将下方条目中从含有“What do you see at coordinates (312, 988)”的那一行起、到含有“pyautogui.click(x=333, y=85)”的那一行止的部分逐字照抄下来，首尾两行都要包括在内。

• • • •

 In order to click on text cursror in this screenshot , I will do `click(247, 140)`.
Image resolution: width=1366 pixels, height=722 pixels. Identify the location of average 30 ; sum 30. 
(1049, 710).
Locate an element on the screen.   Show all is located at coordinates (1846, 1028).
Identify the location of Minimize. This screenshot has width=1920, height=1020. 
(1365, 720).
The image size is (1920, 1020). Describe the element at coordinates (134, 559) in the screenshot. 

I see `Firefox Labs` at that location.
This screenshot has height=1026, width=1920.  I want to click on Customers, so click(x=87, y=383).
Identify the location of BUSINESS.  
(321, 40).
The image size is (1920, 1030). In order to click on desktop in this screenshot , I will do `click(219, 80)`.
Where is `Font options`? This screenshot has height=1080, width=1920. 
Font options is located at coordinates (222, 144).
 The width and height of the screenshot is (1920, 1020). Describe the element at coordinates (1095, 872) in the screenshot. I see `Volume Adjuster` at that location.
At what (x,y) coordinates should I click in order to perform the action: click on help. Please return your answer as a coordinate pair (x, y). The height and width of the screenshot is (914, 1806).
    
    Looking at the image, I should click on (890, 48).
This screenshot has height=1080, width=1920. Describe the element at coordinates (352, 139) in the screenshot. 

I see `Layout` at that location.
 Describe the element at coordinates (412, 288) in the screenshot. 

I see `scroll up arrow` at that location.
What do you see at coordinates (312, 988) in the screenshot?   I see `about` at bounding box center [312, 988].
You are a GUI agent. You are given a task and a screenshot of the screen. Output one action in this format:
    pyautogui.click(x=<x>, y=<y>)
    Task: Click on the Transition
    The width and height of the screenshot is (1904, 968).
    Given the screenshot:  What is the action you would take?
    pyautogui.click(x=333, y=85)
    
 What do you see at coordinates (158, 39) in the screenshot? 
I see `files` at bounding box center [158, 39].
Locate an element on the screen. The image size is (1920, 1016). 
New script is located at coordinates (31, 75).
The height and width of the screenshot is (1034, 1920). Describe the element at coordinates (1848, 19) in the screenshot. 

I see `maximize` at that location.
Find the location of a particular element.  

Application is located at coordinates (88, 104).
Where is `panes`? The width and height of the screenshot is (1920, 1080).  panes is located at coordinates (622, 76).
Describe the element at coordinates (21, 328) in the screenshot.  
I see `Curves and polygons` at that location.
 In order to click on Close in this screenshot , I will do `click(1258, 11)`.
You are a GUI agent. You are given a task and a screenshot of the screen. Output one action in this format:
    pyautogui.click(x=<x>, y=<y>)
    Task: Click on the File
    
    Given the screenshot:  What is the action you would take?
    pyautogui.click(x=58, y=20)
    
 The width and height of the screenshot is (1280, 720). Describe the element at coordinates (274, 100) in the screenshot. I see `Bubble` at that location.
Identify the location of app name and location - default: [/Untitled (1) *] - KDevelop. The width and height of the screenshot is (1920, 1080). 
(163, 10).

• • • •

**问题解答:**
What do you see at coordinates (312, 988) in the screenshot?   I see `about` at bounding box center [312, 988].
You are a GUI agent. You are given a task and a screenshot of the screen. Output one action in this format:
    pyautogui.click(x=<x>, y=<y>)
    Task: Click on the Transition
    The width and height of the screenshot is (1904, 968).
    Given the screenshot:  What is the action you would take?
    pyautogui.click(x=333, y=85)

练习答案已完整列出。